We've spent 11 chapters in this book going over how to set up your infrastructure. But that doesn't do us much good if everything breaks and you don't fix it. There will be problems, whether with your code, or a GCP outage, or a malformed file. It's our responsibility as data engineers to quickly identify when there's a problem and give ourselves as much information as we can to fix the issue.

Conveniently, GCP provides dashboard for each of its services, so we can easily monitor the health of our infrastructure and make adjustments as needed. While the monitoring dashboards are automatically set up for you and can be easily customized through the console, you'll be responsible for setting up your own alerts. Consequently, this Chapter is going to be focused on setting Alerts, but you can check out GCP's Monitoring Service for setting up monitoring dashboards.

In this chapter we're going to set up alerting on a Composer (Airflow) instance, and on a deployment pipeline. We'll be using Airflow's built-in alerting functionality for failed Tasks, and rolling our own alerting functionality for the Cloud Build deployment pipeline. There's lots of places you can send alerts, such as BigQuery, Pub/Sub, or GCS, but in this chapter we'll be sending our alerts to a Slack channel.

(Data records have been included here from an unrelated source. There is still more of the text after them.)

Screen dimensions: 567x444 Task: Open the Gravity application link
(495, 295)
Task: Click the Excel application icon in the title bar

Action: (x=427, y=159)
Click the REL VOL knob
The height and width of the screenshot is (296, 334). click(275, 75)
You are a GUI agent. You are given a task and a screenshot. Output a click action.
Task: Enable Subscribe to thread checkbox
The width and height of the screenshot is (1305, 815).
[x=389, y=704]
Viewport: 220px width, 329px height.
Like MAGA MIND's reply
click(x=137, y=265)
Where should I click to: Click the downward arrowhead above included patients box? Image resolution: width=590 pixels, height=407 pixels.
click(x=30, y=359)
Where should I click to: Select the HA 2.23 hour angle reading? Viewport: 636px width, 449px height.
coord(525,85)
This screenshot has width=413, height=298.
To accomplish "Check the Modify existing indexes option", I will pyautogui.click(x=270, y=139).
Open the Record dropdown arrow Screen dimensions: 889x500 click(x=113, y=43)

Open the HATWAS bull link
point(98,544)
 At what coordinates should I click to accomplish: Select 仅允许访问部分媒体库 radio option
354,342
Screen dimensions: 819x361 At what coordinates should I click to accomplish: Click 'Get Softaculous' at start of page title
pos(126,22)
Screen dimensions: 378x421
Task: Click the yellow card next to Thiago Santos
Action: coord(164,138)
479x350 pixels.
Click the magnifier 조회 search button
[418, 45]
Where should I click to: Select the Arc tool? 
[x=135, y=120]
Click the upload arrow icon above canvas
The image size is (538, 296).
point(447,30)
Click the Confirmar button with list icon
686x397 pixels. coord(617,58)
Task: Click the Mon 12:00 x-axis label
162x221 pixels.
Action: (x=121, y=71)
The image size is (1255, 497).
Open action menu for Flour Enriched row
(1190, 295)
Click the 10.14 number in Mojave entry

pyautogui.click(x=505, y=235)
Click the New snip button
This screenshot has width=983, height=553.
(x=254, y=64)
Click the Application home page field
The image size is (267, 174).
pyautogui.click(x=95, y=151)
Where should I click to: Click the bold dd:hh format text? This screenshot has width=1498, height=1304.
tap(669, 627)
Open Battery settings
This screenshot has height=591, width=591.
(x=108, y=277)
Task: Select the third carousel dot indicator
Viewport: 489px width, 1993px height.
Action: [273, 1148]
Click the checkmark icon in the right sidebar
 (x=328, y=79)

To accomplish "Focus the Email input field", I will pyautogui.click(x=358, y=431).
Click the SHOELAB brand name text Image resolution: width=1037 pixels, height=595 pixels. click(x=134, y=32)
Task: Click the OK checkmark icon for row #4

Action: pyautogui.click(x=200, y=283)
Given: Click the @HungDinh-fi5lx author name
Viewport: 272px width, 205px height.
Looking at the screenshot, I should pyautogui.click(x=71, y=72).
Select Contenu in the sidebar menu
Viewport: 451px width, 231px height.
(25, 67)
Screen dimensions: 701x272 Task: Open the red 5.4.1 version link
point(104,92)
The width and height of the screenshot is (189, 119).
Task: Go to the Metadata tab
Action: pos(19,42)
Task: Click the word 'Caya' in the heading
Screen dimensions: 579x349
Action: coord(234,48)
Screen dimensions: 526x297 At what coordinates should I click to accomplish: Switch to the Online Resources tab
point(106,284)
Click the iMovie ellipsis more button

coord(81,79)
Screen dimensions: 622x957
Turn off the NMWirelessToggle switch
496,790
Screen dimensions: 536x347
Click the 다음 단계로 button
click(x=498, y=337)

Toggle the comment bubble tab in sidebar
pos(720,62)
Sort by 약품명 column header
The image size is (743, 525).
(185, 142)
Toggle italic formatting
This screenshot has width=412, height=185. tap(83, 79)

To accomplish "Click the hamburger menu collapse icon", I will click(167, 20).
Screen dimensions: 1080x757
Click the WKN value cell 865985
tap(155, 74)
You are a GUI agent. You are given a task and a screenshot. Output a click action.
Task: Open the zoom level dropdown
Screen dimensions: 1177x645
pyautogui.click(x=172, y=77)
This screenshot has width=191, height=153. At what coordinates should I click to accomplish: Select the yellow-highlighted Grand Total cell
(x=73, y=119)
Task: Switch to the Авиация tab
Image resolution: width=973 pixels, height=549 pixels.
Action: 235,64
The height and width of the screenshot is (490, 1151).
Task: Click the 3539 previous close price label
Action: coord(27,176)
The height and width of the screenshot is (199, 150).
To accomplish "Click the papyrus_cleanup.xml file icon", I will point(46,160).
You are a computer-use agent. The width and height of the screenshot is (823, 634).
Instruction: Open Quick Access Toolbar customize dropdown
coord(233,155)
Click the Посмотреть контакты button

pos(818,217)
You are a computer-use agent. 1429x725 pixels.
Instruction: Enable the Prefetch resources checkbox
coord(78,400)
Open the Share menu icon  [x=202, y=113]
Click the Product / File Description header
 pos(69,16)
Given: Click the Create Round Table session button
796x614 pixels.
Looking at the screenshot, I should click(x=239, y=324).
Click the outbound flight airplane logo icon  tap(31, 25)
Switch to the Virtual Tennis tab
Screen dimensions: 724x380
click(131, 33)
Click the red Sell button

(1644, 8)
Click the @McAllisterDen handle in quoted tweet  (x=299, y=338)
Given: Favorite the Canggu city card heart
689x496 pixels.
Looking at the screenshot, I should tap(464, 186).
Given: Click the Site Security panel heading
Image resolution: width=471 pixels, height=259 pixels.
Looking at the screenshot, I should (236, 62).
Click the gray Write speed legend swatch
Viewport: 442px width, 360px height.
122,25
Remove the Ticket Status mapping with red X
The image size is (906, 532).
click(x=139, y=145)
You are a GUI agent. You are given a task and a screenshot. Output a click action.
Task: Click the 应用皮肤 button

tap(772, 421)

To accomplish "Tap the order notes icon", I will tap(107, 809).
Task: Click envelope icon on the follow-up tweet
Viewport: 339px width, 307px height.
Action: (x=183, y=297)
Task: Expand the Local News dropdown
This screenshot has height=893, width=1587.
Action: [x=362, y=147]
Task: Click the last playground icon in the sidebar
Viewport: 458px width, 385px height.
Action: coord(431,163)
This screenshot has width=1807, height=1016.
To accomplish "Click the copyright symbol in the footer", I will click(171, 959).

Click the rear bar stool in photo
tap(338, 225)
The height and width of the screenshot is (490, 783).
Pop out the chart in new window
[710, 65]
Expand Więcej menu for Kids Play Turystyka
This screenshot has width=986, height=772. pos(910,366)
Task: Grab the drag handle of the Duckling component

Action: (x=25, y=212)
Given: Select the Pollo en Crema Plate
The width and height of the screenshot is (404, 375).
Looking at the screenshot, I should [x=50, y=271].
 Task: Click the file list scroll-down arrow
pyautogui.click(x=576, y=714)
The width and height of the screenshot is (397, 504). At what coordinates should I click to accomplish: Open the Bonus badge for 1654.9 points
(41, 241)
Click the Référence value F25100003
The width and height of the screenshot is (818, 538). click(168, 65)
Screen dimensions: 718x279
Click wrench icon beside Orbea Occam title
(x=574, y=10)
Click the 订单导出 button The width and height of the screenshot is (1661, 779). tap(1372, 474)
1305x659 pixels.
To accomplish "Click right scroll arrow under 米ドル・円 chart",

While we're only covering alerting for two pieces of infrastructure in this chapter, you should set up alerting for all of your critical infrastructure in a production environment. In Chapter 13 we'll be setting up a complete infrastructure, including alerting for all our critical systems, so check that out if you want to see how alerting is done on other tools, such as DataProc.

Specifically what we're going to do in this chapter is: 1. Instantiate a Composer Environment. 2. Create a Slack workspace. 3. Create a deployment pipeline. 4. Create DAGs with custom alerting. 5. Create alerting on our deployment pipeline. 6. Deploy a DAG and see how the alerts work.

Many of these steps were just covered in the last chapter (Chapter 11), so I'll be brief on the details. Please refer to Chapter 11: Deployment Pipelines with Cloud Build if you want a more detailed explanation of how to set up a deployment pipeline, and Chapters 2 and 5 for more details on setting up a Composer Environment.

Starting a Composer Environment

This command should be pretty familiar to you by now. We do this first because it'll take awhile for GCP to set up our instance.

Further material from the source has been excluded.